* [DOCUMENT EXCERPT]:
>>>
A skill aimed at one specific failure: generic-looking UI
Ask a coding agent to build a frontend and you usually get something that works and looks like every other AI-built interface: safe spacing, default typography, no motion, the visual equivalent of boilerplate. Taste Skill exists to fix exactly that. It is a portable Agent Skill, billed as an anti-slop frontend framework, that upgrades the layout, typography, motion, and spacing of interfaces an agent produces, so the output reads as designed rather than generated.
The narrowness is the point. This is not a methodology or a capability bundle; it is a taste injection for one part of the job, the visual quality of frontend output. That makes it easy to reason about and easy to add to whatever agent you already use.
What is actually in it
Beyond the core design-taste skill, the repo includes image-generation skills for reference boards: web, mobile, and brand kits. The intended workflow is two-stage. You generate reference frames with an image model such as ChatGPT Images, then hand those frames to Codex, Cursor, or Claude Code for implementation, with the taste skill shaping the result. Separating “decide the look” from “write the code” is a sensible division, because it gives the agent a concrete visual target instead of asking it to invent taste from a text prompt.
<<<
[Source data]
>>>
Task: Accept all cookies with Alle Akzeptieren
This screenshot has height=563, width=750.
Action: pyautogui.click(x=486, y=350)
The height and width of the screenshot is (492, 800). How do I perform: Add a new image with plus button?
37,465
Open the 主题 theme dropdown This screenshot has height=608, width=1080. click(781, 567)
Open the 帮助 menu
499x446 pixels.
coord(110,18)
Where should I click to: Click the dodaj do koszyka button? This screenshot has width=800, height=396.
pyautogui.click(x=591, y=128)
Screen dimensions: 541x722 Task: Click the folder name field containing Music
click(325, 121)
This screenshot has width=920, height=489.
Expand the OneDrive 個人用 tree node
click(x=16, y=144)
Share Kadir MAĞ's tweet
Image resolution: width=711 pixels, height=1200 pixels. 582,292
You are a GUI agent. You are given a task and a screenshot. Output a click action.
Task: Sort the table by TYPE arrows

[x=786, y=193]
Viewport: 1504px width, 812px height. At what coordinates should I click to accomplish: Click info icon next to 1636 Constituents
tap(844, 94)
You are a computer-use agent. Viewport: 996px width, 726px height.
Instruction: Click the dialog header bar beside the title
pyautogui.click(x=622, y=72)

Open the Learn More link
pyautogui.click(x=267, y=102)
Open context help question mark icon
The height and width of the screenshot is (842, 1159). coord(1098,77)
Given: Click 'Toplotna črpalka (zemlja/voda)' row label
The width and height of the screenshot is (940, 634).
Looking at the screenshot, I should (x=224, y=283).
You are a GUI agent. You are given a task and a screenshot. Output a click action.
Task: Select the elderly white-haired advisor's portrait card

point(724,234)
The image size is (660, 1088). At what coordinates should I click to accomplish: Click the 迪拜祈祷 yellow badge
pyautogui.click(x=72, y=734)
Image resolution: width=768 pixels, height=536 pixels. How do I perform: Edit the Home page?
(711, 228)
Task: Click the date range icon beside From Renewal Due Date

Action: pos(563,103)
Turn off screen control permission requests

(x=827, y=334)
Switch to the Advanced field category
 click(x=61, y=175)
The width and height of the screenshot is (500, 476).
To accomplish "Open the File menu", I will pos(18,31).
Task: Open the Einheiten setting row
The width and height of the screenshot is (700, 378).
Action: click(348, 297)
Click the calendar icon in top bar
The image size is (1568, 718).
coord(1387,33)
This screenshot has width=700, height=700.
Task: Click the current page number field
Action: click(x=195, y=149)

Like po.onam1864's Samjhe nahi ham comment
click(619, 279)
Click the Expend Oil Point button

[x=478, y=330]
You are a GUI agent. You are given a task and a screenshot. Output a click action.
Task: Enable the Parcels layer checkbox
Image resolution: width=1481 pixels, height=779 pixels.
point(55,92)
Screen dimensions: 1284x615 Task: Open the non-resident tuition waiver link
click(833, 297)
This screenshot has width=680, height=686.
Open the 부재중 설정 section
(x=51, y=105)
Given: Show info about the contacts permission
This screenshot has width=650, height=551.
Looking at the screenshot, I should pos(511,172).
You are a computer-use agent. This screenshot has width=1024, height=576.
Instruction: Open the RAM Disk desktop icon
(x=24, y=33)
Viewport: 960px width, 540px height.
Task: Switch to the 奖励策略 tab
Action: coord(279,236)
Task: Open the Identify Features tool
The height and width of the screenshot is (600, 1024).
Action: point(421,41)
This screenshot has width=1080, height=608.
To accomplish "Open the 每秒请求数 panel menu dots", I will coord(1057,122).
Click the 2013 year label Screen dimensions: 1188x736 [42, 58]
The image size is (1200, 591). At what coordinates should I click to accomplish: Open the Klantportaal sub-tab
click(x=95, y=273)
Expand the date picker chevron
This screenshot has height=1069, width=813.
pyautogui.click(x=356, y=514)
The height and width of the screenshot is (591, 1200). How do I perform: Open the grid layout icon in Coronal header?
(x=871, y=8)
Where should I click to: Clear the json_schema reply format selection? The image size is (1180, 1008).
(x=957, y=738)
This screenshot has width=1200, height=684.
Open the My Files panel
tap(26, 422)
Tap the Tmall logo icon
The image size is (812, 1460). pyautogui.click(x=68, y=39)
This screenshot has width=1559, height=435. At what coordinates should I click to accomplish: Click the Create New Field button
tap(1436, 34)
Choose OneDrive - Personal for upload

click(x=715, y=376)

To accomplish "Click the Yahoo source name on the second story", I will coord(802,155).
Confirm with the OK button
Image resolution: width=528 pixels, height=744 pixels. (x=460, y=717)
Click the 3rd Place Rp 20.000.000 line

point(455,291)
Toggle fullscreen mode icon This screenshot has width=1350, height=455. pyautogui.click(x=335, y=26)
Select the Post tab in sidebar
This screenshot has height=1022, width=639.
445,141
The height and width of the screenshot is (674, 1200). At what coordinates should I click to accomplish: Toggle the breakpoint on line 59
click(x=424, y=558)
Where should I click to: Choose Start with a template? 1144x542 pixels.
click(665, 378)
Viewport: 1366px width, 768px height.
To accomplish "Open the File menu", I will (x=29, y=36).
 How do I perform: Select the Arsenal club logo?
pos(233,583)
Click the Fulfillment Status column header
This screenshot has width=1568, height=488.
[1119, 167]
<<<
* [WHAT YOU WILL DO]:
1) In the Taste Skill text, what is the skill billed as?
2) Please list every aspect of an agent's interfaces that the Taste Skill text says the skill upgrades.
The lines aren't needed for any of this work.

* [SOLUTIONS FOR EACH TASK]:
1) An anti-slop frontend framework.

2) Layout, typography, motion, and spacing.